▸ RECORDS FOR PROCESSING
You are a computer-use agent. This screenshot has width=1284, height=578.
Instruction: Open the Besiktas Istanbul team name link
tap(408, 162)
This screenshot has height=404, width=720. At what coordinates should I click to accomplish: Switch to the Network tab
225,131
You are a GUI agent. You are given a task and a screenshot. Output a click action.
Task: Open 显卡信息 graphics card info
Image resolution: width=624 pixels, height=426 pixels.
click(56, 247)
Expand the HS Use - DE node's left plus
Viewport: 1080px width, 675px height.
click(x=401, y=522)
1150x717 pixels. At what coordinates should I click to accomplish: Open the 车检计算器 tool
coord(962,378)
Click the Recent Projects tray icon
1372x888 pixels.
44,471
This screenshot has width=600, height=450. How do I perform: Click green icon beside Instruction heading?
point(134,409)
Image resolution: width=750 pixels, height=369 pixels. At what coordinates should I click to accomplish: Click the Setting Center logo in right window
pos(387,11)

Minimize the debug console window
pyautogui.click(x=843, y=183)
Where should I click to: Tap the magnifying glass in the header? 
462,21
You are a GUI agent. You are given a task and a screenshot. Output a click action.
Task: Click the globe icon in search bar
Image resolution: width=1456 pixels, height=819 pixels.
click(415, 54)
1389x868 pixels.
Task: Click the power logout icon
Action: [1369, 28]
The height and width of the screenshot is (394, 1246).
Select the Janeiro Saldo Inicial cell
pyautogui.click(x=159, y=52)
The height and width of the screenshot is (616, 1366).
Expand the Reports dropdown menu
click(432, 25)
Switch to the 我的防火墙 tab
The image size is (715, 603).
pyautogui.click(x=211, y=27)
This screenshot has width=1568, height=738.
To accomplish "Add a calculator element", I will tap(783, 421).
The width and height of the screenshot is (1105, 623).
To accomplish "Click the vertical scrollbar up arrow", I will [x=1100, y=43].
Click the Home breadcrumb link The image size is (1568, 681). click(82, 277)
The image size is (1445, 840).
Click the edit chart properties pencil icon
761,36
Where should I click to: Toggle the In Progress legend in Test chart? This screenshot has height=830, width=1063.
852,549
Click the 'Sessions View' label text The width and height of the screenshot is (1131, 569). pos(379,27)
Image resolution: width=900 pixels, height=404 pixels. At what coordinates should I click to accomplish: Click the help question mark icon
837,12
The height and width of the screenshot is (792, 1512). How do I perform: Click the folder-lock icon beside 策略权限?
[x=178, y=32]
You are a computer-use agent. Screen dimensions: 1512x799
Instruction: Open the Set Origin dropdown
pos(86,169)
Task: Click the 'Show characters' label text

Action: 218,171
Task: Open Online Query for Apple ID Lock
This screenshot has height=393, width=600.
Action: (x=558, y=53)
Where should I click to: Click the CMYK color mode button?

▸ TASK DESCRIPTION
Edit the material above by replacing every "Image resolution" with "Screen resolution", and leave everything else unchanged.

▸ SOLUTION BELOW
You are a computer-use agent. This screenshot has width=1284, height=578.
Instruction: Open the Besiktas Istanbul team name link
tap(408, 162)
This screenshot has height=404, width=720. At what coordinates should I click to accomplish: Switch to the Network tab
225,131
You are a GUI agent. You are given a task and a screenshot. Output a click action.
Task: Open 显卡信息 graphics card info
Screen resolution: width=624 pixels, height=426 pixels.
click(56, 247)
Expand the HS Use - DE node's left plus
Viewport: 1080px width, 675px height.
click(x=401, y=522)
1150x717 pixels. At what coordinates should I click to accomplish: Open the 车检计算器 tool
coord(962,378)
Click the Recent Projects tray icon
1372x888 pixels.
44,471
This screenshot has width=600, height=450. How do I perform: Click green icon beside Instruction heading?
point(134,409)
Screen resolution: width=750 pixels, height=369 pixels. At what coordinates should I click to accomplish: Click the Setting Center logo in right window
pos(387,11)

Minimize the debug console window
pyautogui.click(x=843, y=183)
Where should I click to: Tap the magnifying glass in the header? 
462,21
You are a GUI agent. You are given a task and a screenshot. Output a click action.
Task: Click the globe icon in search bar
Screen resolution: width=1456 pixels, height=819 pixels.
click(415, 54)
1389x868 pixels.
Task: Click the power logout icon
Action: [1369, 28]
The height and width of the screenshot is (394, 1246).
Select the Janeiro Saldo Inicial cell
pyautogui.click(x=159, y=52)
The height and width of the screenshot is (616, 1366).
Expand the Reports dropdown menu
click(432, 25)
Switch to the 我的防火墙 tab
The image size is (715, 603).
pyautogui.click(x=211, y=27)
This screenshot has width=1568, height=738.
To accomplish "Add a calculator element", I will tap(783, 421).
The width and height of the screenshot is (1105, 623).
To accomplish "Click the vertical scrollbar up arrow", I will [x=1100, y=43].
Click the Home breadcrumb link The image size is (1568, 681). click(82, 277)
The image size is (1445, 840).
Click the edit chart properties pencil icon
761,36
Where should I click to: Toggle the In Progress legend in Test chart? This screenshot has height=830, width=1063.
852,549
Click the 'Sessions View' label text The width and height of the screenshot is (1131, 569). pos(379,27)
Screen resolution: width=900 pixels, height=404 pixels. At what coordinates should I click to accomplish: Click the help question mark icon
837,12
The height and width of the screenshot is (792, 1512). How do I perform: Click the folder-lock icon beside 策略权限?
[x=178, y=32]
You are a computer-use agent. Screen dimensions: 1512x799
Instruction: Open the Set Origin dropdown
pos(86,169)
Task: Click the 'Show characters' label text

Action: 218,171
Task: Open Online Query for Apple ID Lock
This screenshot has height=393, width=600.
Action: (x=558, y=53)
Where should I click to: Click the CMYK color mode button?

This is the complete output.